# ⚡ Notebook 04: Transformers & Self-Attention

**Week 3-4: Deep Learning & NLP Foundations**  
**Gen AI Masters Program**

---

## 📋 Objectives

By the end of this notebook, you will master:
1. ✅ Transformer architecture and encoder-decoder pipeline
2. ✅ Scaled dot-product self-attention
3. ✅ Multi-head attention and positional encoding
4. ✅ Building transformer blocks from scratch in PyTorch
5. ✅ Applying transformers to manufacturing maintenance logs
6. ✅ Visualizing attention weights and interpreting model focus

**Estimated Time:** 4-5 hours

---

## 🌟 Why Transformers?

RNNs struggle with long-range dependencies and parallelization. Transformers solve this with **self-attention**, enabling:
- ⚡ Parallel processing of entire sequences
- 🧠 Global context capture
- 🏆 State-of-the-art performance in NLP, CV, Speech
- 🏭 Enhanced understanding of manufacturing logs and procedures

Let's dive deep into the architecture that powers modern Generative AI! 🚀

In [None]:
# Core libraries
import math
import torch
import torch.nn as nn
import torch.nn.functional as F
import torch.optim as optim
from torch.utils.data import Dataset, DataLoader

import numpy as np
import pandas as pd
import matplotlib.pyplot as plt
import seaborn as sns

from collections import Counter
from typing import List, Tuple, Dict

# Visualization style
sns.set_style('whitegrid')
plt.rcParams['figure.figsize'] = (14, 6)

# Reproducibility
torch.manual_seed(42)
np.random.seed(42)

# Device configuration
device = torch.device('cuda' if torch.cuda.is_available() else 'cpu')
print(f'✅ Using device: {device}')
print(f'PyTorch version: {torch.__version__}')

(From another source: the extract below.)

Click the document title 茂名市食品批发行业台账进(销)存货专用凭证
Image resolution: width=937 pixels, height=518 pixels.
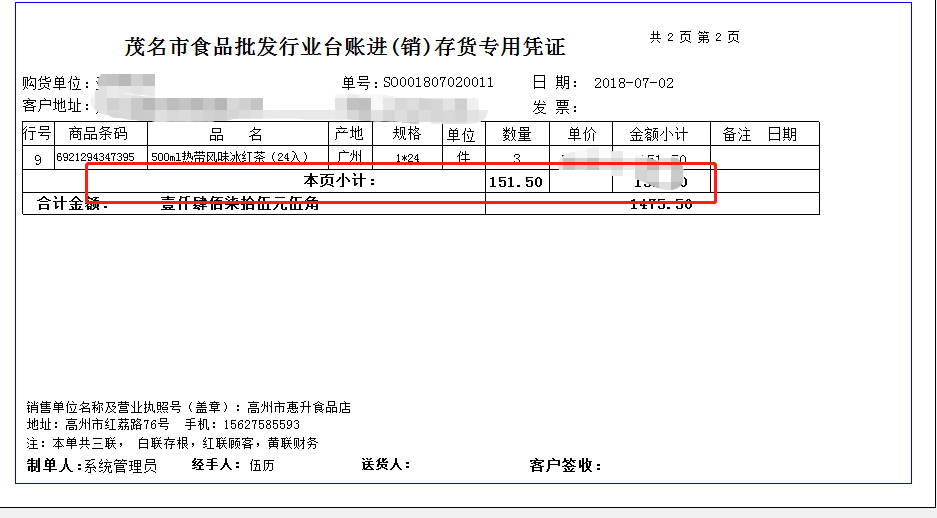click(345, 47)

## 1️⃣ Limitations of RNN-based Seq2Seq

Traditional sequence-to-sequence models rely on **encoder-decoder RNNs**:
- Encoder compresses entire input into a single vector
- Decoder generates outputs step-by-step

**Problems:**
- ❌ Bottleneck: All information squeezed into one vector
- ❌ Sequential computation: Hard to parallelize
- ❌ Long-range dependencies: Context forgotten

Transformers replace recurrence with **attention** to overcome these issues.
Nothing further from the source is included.